笔趣阁 > 七指花癫 > 39.我本将心向明月,奈何明月照沟渠

39.我本将心向明月,奈何明月照沟渠


  凌晨时分,宿舍洗脸池上不锈钢脸盆和水泥槽的碰撞声把我吵醒。

  天光朦胧中,柱子高大的身影忙碌着,像个来不及隐去的夜的幽灵。

  记不清有多久没起过这么早,楼外一派寂静。树上的鸟儿仿佛也还在沉睡中,不发出一点声音。只有那条小黑狗的身影不时在树丛中闪现,又隐没。

  老四和凯子也相继起床,难得的是凯子昨晚居然没上网吧。

  四人勾肩搭背地走在去往二食堂的路上。

  在北区的学生食堂里,二食堂的早点最丰富;三食堂的菜炒的最好,所以中餐和晚餐我们一般都在那里解决;一食堂离我们楼最近,夜宵很有特色,不过服务态度不太好;四食堂的菜偏重本土风味,味道清淡,菜品以海鲜类为主,价格较高。

  专家食堂和外教食堂离得较远,难得去上一、二次,不好评说。

  南区教工食堂我倒是去过几次,味道、价格和学生食堂差别不大。因为害怕被老师拉着大谈人生理想,后来就不怎么去了。

  今天老四豪气干云地表示,难得兄弟们聚在一起吃顿早餐,大家爱吃什么点什么,他付钱。

  我点了一碗牛肉羹,二只单面煎荷包蛋,一笼灌汤小笼包。柱子和凯子更是不客气,一人一砵蟹粥,一只卤鸡腿,二个带壳水煮蛋,二个嘉兴蛋黄肉粽。

  吃得老四泪流满面。

  回去的路上,我严厉指出柱子和凯子战略上的错误,这种杀鸡取卵的愚蠢做法只会严重打击日后老四请客吃饭的积极性。倘若老四更因这次的心理阴影导致以后在工作中畏惧请客吃饭,再进一步导致他事业上步履艰难,他们两个就是毁了老四一生的罪魁祸首。

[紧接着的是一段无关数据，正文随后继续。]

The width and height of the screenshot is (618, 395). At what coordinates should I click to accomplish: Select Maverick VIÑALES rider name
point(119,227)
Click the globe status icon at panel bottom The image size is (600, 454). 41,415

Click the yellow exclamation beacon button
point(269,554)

  八点半左右的时候,我们宿舍因几时出发去后门集合的问题产生了意见分歧。我和凯子的意思是晚到个十几二十分钟,这样才显身份,总没有请客的主人还没到,被请的客人先到的道理。而柱子和老四却坚持要提前个十几二十分钟,理由是我们是客人,总不好让主人久等,万一主人等不及先走了,我们再赶着屁股追上去,岂不是更没面子。

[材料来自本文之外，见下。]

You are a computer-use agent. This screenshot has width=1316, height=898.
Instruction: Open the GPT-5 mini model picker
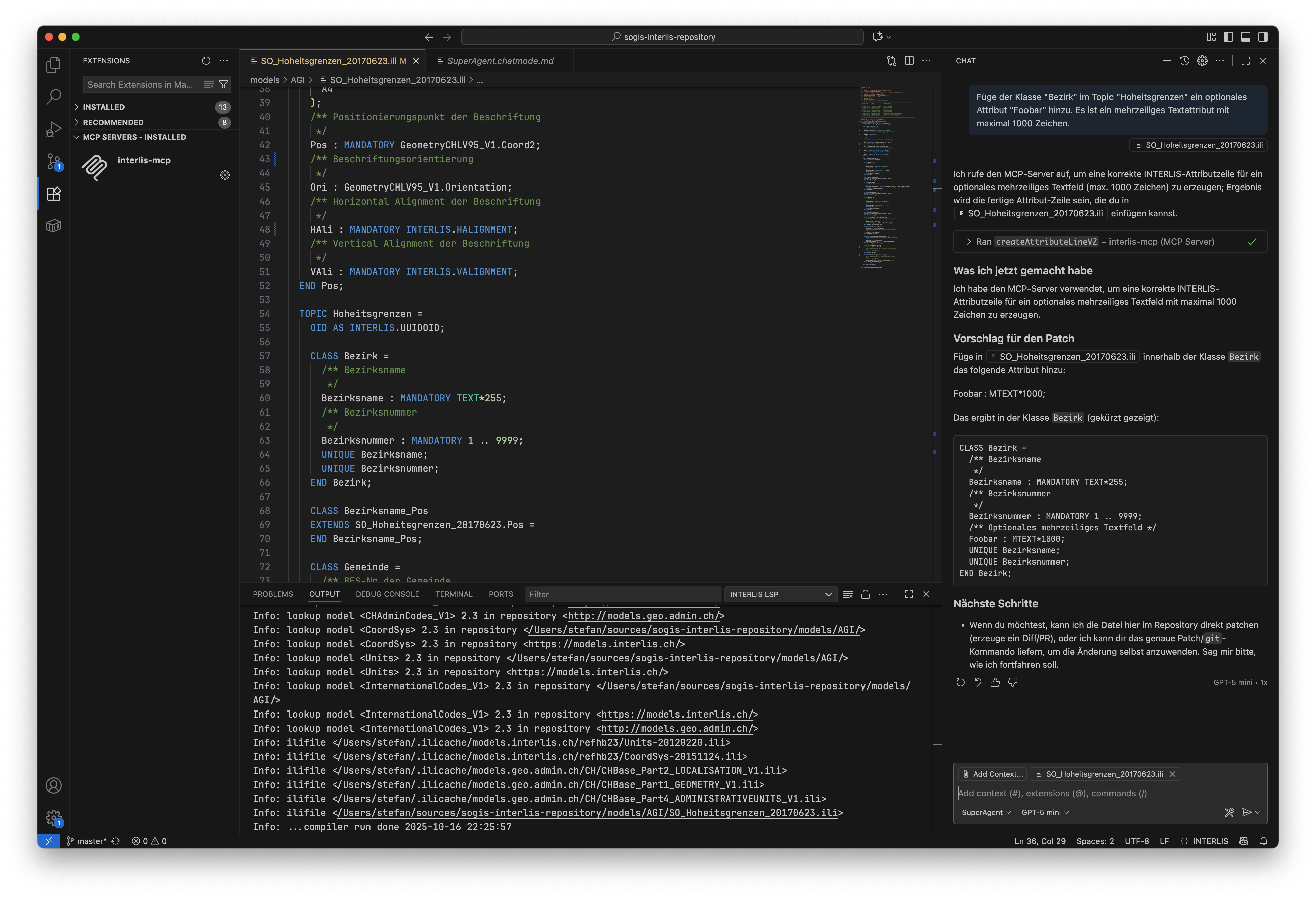pos(1045,812)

  这样争执了十几分钟,柱子不时地看看时间,额头上汗都快冒出来了,我和凯子被他两手夹着,老四在后面推我们的屁股。

  到了地方,正好九点。隔壁的宋魏和李铁也已经到了,正蹲在一棵树下抽烟。

  许秋苹点了点她班上的人数,再看看沈晶冰。沈晶冰示意我班该来的也全部到齐,队伍便出发了。

  时间是九点零三分,我们这才发现原先的争执毫无意义,守时才是最正确的选择。

  队伍行进在后山蜿蜒的小路上,许秋苹班上每人手上提着一个塑料袋,袋子里是买来的各种食材。野炊用的锅碗瓢盆、烤架、铁丝等物品,是事先向校门口一家烧烤店租来的,两个男生一人扛着一麻袋木炭。

  参加这次活动的虽说是两个班,但从人数上来看,其实也就一个班的规模。我班女生来了八个,男生六个,他们班也就三十个人左右。

  柱子手上也提了个黑色塑料袋,我知道里面有两瓶白酒,那是他昨天下午去学校超市买的。我班其余五个男生手上空空如也,晃晃荡荡地跟在队伍后面。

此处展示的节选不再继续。